Our opinions in Stowe v. Heywood, 7 Allen 118 (1863), and Cook v. Bartlett, 179 Mass. 576 (1901), both of which involved intentional torts, did not intimate that a parent should recover for the loss of a child's consortium resulting from injuries negligently inflicted on the child. In Stowe, we observed that a father may recover loss of consortium damages not only for the seduction of his daughter, but also "in various other actions for injuries wilfully inflicted" (emphasis added). Id. at 122. We then said, "We therefore need not now inquire whether damages for such suffering can be recovered, when it is the effect of an injury caused by negligence and carelessness only, and not by design." Id. at 122-123. As Justice Liacos recently stated for the court, relative to an action based on negligence, "it does not appear that damages for the parent's mental suffering or for loss of the child's society [have been] available when the gravamen of the parent's claim was physical injury to the child." Ferriter, supra at 512.
Not only do our decisions involving intentional torts fail in their language to support the proposition that a parent should recover for the loss of a child's consortium as a result of negligently inflicted injuries, but also sound policy suggests the appropriateness of a distinction between loss of consortium due to intentional wrongdoing and a similar loss due to negligence. Whether recovery should be permitted requires a proper balancing of the desirability of compensating injured persons with the undesirability of imposing unfair burdens on defendants. Whether the tort is intentional or negligent is a factor relevant to the equation. Society is rightly less concerned about the burden placed on an intentional wrongdoer than about the burden placed on one who has been merely negligent. In Payton v. Abbott Labs, 386 Mass. 540, 547 (1982), we recognized this truth in another context when we said: "It should be noted . . . that the retributive function of imposing tort liability is served by allowing recovery for emotional distress, without proof of physical harm, where a defendant's conduct was either intentional or reckless. Where a defendant was only negligent, his fault is not so great as to require him to compensate the plaintiff for a purely mental disturbance."

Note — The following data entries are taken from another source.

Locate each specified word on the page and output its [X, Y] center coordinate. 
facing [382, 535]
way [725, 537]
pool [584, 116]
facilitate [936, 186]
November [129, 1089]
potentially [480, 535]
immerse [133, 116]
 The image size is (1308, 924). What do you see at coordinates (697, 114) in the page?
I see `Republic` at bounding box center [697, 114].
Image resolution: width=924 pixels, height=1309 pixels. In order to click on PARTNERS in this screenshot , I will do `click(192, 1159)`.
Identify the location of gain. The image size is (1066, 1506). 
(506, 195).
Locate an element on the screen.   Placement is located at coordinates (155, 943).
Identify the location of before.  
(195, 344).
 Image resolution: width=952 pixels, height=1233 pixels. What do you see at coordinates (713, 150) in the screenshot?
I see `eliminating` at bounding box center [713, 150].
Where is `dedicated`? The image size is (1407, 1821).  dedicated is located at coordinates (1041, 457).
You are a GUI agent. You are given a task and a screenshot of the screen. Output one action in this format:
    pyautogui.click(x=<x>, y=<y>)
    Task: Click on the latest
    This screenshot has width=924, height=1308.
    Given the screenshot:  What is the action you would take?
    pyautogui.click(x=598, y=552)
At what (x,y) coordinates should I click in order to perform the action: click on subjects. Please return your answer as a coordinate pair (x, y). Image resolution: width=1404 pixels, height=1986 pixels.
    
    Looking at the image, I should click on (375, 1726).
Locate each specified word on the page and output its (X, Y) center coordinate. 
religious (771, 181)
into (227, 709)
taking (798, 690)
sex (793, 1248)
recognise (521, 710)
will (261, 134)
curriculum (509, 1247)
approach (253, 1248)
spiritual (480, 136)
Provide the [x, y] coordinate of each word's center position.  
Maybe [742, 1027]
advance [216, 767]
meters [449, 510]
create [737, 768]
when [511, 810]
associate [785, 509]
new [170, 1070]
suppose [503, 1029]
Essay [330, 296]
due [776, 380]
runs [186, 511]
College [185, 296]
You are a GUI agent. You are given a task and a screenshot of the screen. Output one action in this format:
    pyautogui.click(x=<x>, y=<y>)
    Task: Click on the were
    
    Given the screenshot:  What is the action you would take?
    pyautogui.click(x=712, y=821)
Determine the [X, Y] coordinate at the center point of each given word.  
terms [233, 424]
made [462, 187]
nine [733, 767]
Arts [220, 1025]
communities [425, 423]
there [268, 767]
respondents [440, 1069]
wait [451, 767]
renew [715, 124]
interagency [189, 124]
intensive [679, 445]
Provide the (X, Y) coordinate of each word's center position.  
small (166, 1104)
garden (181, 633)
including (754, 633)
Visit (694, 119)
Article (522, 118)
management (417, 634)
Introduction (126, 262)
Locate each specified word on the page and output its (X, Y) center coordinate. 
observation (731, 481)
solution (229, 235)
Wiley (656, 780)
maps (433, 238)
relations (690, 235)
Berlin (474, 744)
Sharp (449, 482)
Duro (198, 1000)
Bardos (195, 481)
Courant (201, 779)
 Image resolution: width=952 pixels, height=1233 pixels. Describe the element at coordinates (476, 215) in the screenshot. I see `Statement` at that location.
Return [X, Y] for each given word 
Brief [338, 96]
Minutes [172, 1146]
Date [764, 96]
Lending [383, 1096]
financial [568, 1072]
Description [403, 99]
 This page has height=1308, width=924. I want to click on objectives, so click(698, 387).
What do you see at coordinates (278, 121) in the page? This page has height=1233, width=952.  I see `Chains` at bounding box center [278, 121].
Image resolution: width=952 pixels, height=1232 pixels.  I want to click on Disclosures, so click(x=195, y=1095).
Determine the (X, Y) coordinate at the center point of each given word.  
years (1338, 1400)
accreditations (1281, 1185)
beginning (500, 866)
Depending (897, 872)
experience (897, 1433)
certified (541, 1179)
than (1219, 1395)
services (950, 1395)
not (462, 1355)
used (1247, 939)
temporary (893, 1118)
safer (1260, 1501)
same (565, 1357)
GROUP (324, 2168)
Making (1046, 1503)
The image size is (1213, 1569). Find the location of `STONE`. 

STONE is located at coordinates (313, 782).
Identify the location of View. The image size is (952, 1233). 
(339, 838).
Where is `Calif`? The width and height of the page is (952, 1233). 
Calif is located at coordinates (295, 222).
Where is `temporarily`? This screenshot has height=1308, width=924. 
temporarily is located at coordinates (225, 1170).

If, as a result of the defendants' negligence, Mathew Norman had died, his parents, as next of kin, would have been entitled to recover under the wrongful death statute, G.L.c. 229, § 2, for the loss of his consortium. Does consistency require that the parents be entitled to recover for the loss of Mathew's consortium due, not to Mathew's death, but to his injuries? Does consistency require that recovery for loss of consortium be available to anyone who would have been the injured person's next of kin had the injured person died? We think not. In a wrongful death action, damages are not recoverable both for the injured person's losses and the derivative losses of others. In a wrongful death action, although the next of kin may recover for loss of consortium, no one recovers for the losses sustained by the injured deceased party. Here, the plaintiffs seek to recover for both. We conclude that the plaintiff parents cannot recover for the loss of their injured child's consortium.
In addition to their loss of consortium claim, Meg Manderson Norman and Paul M. Norman seek to recover their contribution to the payment of Mathew's medical expenses. Although the complaint is silent with respect to Mathew's age, it is undisputed that, at the time of the accident, Mathew was nineteen years old, and was therefore an adult. G.L.c. 4, § 7, Forty-eighth and Fiftieth (1986 ed.). Because Mathew seeks his medical expenses and, assuming the defendants' liability, is entitled to them, the parents' claim for the same expenses should be dismissed. This case is remanded to the Superior Court for the entry of an order dismissing the parents' claims, and for further proceedings with respect to Mathew's claims.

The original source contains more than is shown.